Written task
Copy all of the material below line for line, with no changes, but leave the pictures out of your copy.

(Item coordinate data)
..............................

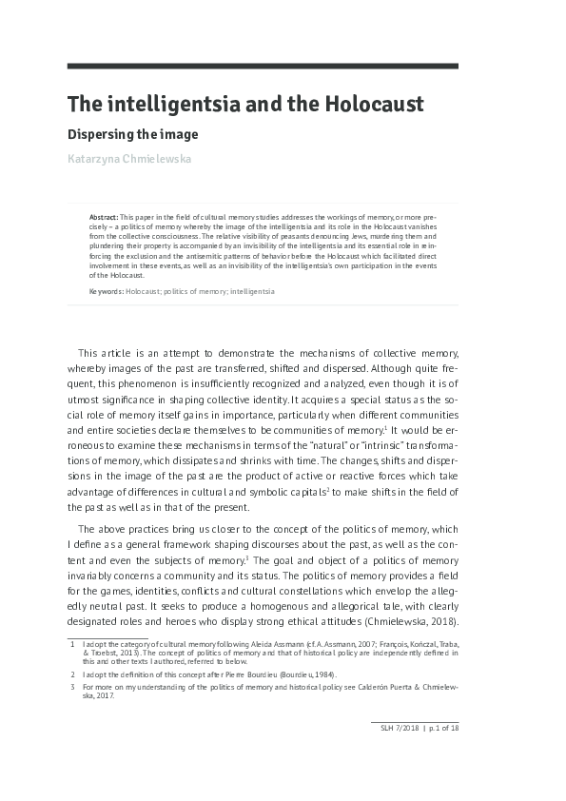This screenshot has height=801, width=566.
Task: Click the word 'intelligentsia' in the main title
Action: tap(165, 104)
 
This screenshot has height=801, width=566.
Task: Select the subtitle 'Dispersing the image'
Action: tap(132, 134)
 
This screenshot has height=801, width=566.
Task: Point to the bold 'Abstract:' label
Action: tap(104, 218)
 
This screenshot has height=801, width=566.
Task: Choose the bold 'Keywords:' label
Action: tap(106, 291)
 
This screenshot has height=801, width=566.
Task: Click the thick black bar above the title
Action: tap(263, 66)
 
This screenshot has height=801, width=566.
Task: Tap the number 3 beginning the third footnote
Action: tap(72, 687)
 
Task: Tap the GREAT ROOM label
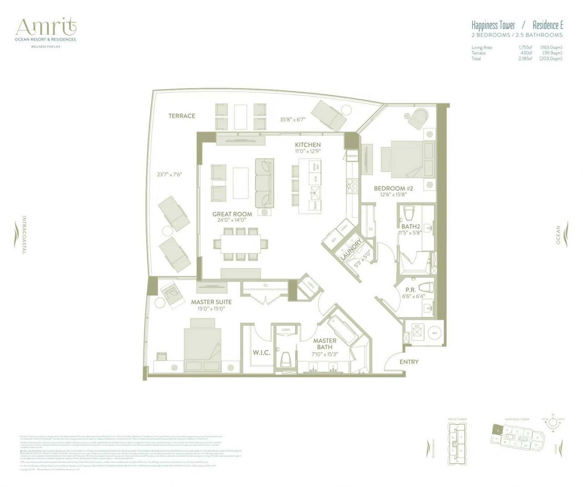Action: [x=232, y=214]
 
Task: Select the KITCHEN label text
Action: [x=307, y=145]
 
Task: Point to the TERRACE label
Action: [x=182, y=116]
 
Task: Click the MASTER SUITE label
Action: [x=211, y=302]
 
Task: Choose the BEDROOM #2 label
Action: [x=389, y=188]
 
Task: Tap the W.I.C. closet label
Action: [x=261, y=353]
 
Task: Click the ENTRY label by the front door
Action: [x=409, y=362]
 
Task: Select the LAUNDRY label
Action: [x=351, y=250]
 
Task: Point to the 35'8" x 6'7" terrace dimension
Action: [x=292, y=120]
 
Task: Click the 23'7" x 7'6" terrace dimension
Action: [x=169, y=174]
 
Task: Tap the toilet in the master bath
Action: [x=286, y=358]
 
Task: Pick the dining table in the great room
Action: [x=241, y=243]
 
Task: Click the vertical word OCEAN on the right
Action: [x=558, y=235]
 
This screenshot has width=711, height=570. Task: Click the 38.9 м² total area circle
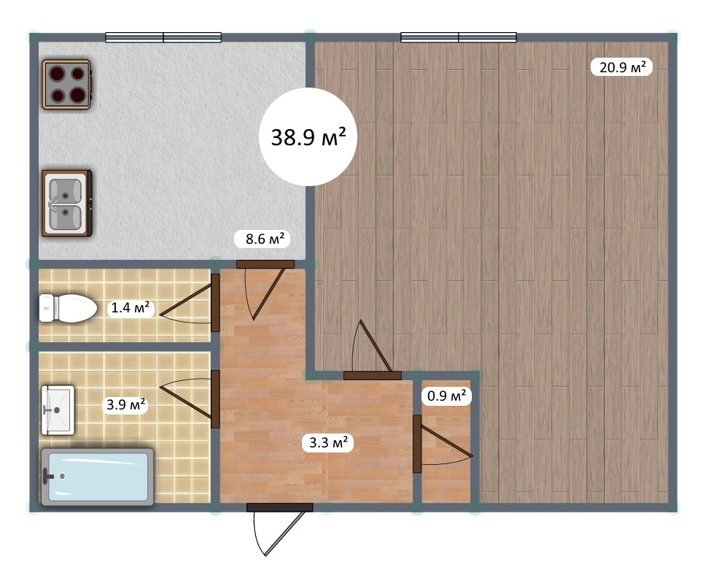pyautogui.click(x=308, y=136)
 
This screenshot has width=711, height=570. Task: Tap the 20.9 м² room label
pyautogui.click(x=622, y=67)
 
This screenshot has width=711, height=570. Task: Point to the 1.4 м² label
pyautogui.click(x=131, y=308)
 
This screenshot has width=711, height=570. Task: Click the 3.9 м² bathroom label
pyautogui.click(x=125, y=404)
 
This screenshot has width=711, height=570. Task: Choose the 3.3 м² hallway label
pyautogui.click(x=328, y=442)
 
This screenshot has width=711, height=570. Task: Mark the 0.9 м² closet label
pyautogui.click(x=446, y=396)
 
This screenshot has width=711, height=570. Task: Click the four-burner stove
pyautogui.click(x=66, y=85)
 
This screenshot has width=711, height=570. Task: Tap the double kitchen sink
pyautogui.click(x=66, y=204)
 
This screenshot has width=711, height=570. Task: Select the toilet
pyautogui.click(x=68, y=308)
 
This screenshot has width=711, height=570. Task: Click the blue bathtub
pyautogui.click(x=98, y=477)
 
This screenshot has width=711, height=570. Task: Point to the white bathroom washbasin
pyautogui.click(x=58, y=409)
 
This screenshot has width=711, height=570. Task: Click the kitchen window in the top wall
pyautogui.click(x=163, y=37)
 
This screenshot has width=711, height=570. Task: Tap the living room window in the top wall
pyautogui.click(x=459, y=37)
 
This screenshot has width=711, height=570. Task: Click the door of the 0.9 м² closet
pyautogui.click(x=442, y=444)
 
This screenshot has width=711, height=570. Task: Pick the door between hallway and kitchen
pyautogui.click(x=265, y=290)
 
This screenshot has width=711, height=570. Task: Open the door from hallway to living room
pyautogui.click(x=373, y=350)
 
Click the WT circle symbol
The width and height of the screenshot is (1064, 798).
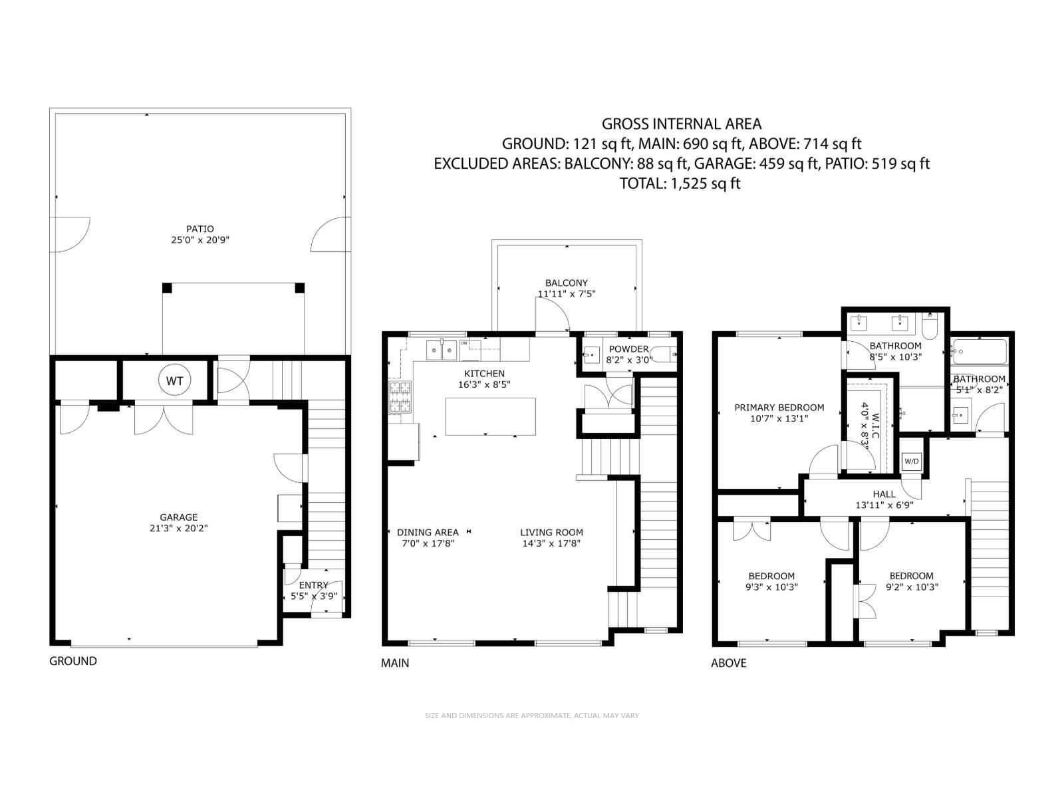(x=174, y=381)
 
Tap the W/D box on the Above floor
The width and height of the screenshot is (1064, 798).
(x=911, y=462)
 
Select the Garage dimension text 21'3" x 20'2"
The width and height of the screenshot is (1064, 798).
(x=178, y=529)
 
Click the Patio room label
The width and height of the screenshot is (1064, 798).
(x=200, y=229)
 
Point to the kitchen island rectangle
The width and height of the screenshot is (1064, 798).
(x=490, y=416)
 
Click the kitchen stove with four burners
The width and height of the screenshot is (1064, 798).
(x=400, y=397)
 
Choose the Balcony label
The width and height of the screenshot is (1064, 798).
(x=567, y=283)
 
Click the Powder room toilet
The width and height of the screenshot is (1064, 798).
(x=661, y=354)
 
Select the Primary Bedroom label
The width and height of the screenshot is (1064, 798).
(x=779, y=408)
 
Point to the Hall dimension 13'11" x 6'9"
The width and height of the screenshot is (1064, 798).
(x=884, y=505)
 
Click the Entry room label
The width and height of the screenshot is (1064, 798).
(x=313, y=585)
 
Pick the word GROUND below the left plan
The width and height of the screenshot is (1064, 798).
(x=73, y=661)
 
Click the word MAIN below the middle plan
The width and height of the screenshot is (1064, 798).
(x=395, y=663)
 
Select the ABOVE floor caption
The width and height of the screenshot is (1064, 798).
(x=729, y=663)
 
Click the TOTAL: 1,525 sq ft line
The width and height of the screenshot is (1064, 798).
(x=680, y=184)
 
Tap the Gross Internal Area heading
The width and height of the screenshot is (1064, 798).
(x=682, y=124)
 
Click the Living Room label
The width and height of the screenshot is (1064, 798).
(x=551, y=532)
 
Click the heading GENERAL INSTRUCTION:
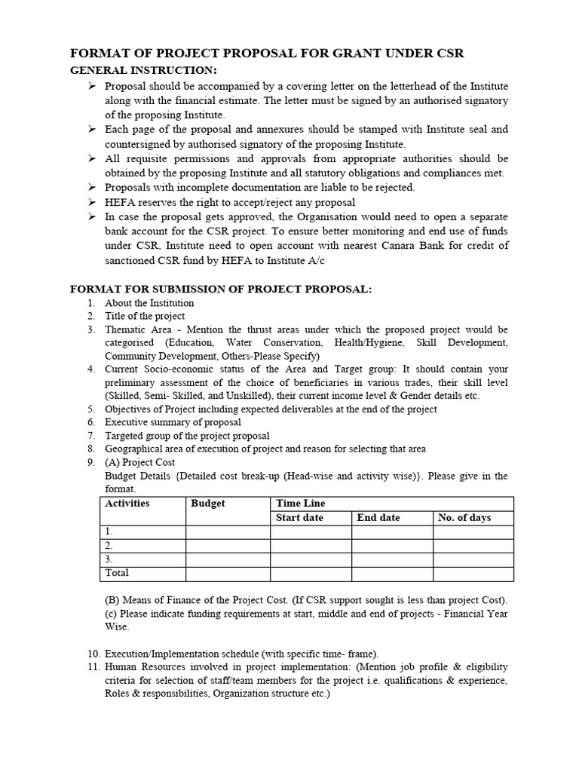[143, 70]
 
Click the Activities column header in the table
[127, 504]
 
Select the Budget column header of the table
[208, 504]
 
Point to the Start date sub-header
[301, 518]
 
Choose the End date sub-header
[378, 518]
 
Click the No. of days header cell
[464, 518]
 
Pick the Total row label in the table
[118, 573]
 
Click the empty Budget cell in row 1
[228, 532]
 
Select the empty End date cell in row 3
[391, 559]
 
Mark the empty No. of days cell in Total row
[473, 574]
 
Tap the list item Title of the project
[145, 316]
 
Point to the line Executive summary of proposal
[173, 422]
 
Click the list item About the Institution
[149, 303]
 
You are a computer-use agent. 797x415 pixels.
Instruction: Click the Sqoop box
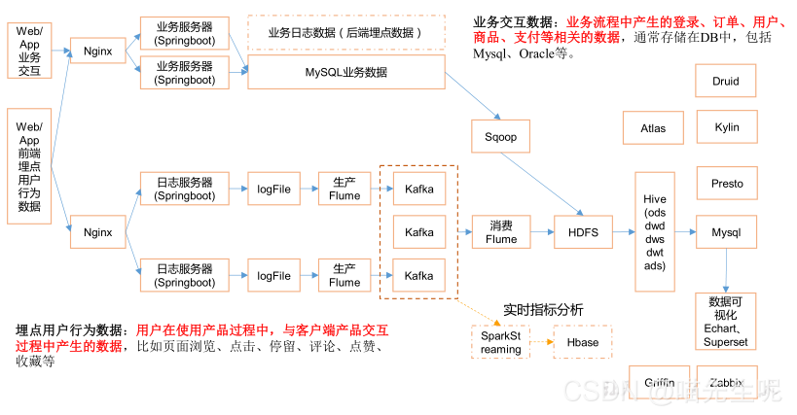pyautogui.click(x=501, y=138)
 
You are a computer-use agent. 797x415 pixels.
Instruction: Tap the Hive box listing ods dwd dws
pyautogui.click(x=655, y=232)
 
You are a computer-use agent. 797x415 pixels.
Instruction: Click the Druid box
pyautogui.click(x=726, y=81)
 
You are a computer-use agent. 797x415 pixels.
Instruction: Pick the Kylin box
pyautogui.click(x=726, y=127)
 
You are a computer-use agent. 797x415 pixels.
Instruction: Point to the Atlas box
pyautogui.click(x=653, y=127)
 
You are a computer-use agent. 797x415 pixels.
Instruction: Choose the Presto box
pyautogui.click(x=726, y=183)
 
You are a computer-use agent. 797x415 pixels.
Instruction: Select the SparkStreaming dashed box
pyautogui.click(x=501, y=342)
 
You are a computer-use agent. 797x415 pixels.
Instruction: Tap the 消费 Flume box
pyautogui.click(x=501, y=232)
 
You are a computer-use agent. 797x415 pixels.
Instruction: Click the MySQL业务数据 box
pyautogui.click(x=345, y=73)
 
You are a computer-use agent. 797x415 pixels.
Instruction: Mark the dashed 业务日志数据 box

..............................

The response
This screenshot has height=801, width=566.
Task: Click the word 'intelligentsia' in the main title
Action: tap(165, 104)
 
This screenshot has height=801, width=566.
Task: Select the subtitle 'Dispersing the image'
Action: tap(132, 134)
 
This screenshot has height=801, width=566.
Task: Point to the bold 'Abstract:' label
Action: tap(104, 218)
 
This screenshot has height=801, width=566.
Task: Choose the bold 'Keywords:' label
Action: tap(106, 291)
 
This screenshot has height=801, width=566.
Task: Click the thick black bar above the title
Action: tap(263, 66)
 
This screenshot has height=801, width=566.
Task: Tap the number 3 beginning the third footnote
Action: tap(72, 687)
 
Task: Tap the GREAT ROOM label
Action: [x=232, y=214]
 
Task: Select the KITCHEN label text
Action: [x=307, y=145]
 
Task: Point to the TERRACE label
Action: [x=182, y=116]
 
Task: Click the MASTER SUITE label
Action: [x=211, y=302]
 
Task: Choose the BEDROOM #2 label
Action: [x=389, y=188]
 
Task: Tap the W.I.C. closet label
Action: [x=261, y=353]
 
Task: Click the ENTRY label by the front door
Action: [x=409, y=362]
 
Task: Select the LAUNDRY label
Action: [x=351, y=250]
 
Task: Point to the 35'8" x 6'7" terrace dimension
Action: [x=292, y=120]
 
Task: Click the 23'7" x 7'6" terrace dimension
Action: [x=169, y=174]
 
Task: Tap the toilet in the master bath
Action: [x=286, y=358]
 
Task: Pick the dining table in the great room
Action: [x=241, y=243]
 
Task: Click the vertical word OCEAN on the right
Action: [x=558, y=235]
 
This screenshot has width=711, height=570. Task: Click the 38.9 м² total area circle
pyautogui.click(x=308, y=136)
 
This screenshot has width=711, height=570. Task: Tap the 20.9 м² room label
pyautogui.click(x=622, y=67)
 
This screenshot has width=711, height=570. Task: Point to the 1.4 м² label
pyautogui.click(x=131, y=308)
 
This screenshot has width=711, height=570. Task: Click the 3.9 м² bathroom label
pyautogui.click(x=125, y=404)
 
This screenshot has width=711, height=570. Task: Choose the 3.3 м² hallway label
pyautogui.click(x=328, y=442)
 
This screenshot has width=711, height=570. Task: Mark the 0.9 м² closet label
pyautogui.click(x=446, y=396)
 
This screenshot has width=711, height=570. Task: Click the four-burner stove
pyautogui.click(x=66, y=85)
 
This screenshot has width=711, height=570. Task: Tap the double kitchen sink
pyautogui.click(x=66, y=204)
 
This screenshot has width=711, height=570. Task: Select the toilet
pyautogui.click(x=68, y=308)
 
This screenshot has width=711, height=570. Task: Click the blue bathtub
pyautogui.click(x=98, y=477)
 
This screenshot has width=711, height=570. Task: Point to the white bathroom washbasin
pyautogui.click(x=58, y=409)
 
This screenshot has width=711, height=570. Task: Click the kitchen window in the top wall
pyautogui.click(x=163, y=37)
 
This screenshot has width=711, height=570. Task: Tap the living room window in the top wall
pyautogui.click(x=459, y=37)
 
This screenshot has width=711, height=570. Task: Click the door of the 0.9 м² closet
pyautogui.click(x=442, y=444)
 
This screenshot has width=711, height=570. Task: Pick the door between hallway and kitchen
pyautogui.click(x=265, y=290)
 
This screenshot has width=711, height=570. Task: Open the door from hallway to living room
pyautogui.click(x=373, y=350)
 
Click the WT circle symbol
The width and height of the screenshot is (1064, 798).
(x=174, y=381)
 
Tap the W/D box on the Above floor
The width and height of the screenshot is (1064, 798).
(x=911, y=462)
 
Select the Garage dimension text 21'3" x 20'2"
The width and height of the screenshot is (1064, 798).
(x=178, y=529)
 
Click the Patio room label
The width and height of the screenshot is (1064, 798).
(x=200, y=229)
 
Point to the kitchen island rectangle
The width and height of the screenshot is (1064, 798).
(x=490, y=416)
 
Click the kitchen stove with four burners
The width and height of the screenshot is (1064, 798).
(x=400, y=397)
 
Choose the Balcony label
The width and height of the screenshot is (1064, 798).
(x=567, y=283)
 
Click the Powder room toilet
The width and height of the screenshot is (1064, 798).
(x=661, y=354)
 
Select the Primary Bedroom label
The width and height of the screenshot is (1064, 798).
(x=779, y=408)
 
Point to the Hall dimension 13'11" x 6'9"
The width and height of the screenshot is (1064, 798).
(x=884, y=505)
 
Click the Entry room label
The width and height of the screenshot is (1064, 798).
(x=313, y=585)
 
Pick the word GROUND below the left plan
The width and height of the screenshot is (1064, 798).
(x=73, y=661)
 
Click the word MAIN below the middle plan
The width and height of the screenshot is (1064, 798).
(x=395, y=663)
 
Select the ABOVE floor caption
The width and height of the screenshot is (1064, 798).
(x=729, y=663)
 
Click the TOTAL: 1,525 sq ft line
The width and height of the screenshot is (1064, 798).
(x=680, y=184)
 
Tap the Gross Internal Area heading
The width and height of the screenshot is (1064, 798).
(x=682, y=124)
 
Click the Living Room label
The width and height of the screenshot is (1064, 798).
(x=551, y=532)
 
Click the heading GENERAL INSTRUCTION:
[143, 70]
 
Click the Activities column header in the table
[127, 504]
 
Select the Budget column header of the table
[208, 504]
 
Point to the Start date sub-header
[301, 518]
 
Choose the End date sub-header
[378, 518]
 
Click the No. of days header cell
[464, 518]
 
Pick the Total row label in the table
[118, 573]
 
Click the empty Budget cell in row 1
[228, 532]
 
Select the empty End date cell in row 3
[391, 559]
 
Mark the empty No. of days cell in Total row
[473, 574]
 
Tap the list item Title of the project
[145, 316]
 
Point to the line Executive summary of proposal
[173, 422]
 
Click the list item About the Institution
[149, 303]
 
You are a computer-use agent. 797x415 pixels.
Instruction: Click the Sqoop box
pyautogui.click(x=501, y=138)
 
You are a computer-use agent. 797x415 pixels.
Instruction: Tap the Hive box listing ods dwd dws
pyautogui.click(x=655, y=232)
 
You are a computer-use agent. 797x415 pixels.
Instruction: Click the Druid box
pyautogui.click(x=726, y=81)
 
You are a computer-use agent. 797x415 pixels.
Instruction: Pick the Kylin box
pyautogui.click(x=726, y=127)
 
You are a computer-use agent. 797x415 pixels.
Instruction: Point to the Atlas box
pyautogui.click(x=653, y=127)
 
You are a computer-use agent. 797x415 pixels.
Instruction: Choose the Presto box
pyautogui.click(x=726, y=183)
 
You are a computer-use agent. 797x415 pixels.
Instruction: Select the SparkStreaming dashed box
pyautogui.click(x=501, y=342)
 
You are a computer-use agent. 797x415 pixels.
Instruction: Tap the 消费 Flume box
pyautogui.click(x=501, y=232)
 
You are a computer-use agent. 797x415 pixels.
Instruction: Click the MySQL业务数据 box
pyautogui.click(x=345, y=73)
 
You are a computer-use agent. 797x415 pixels.
Instruction: Mark the dashed 业务日志数据 box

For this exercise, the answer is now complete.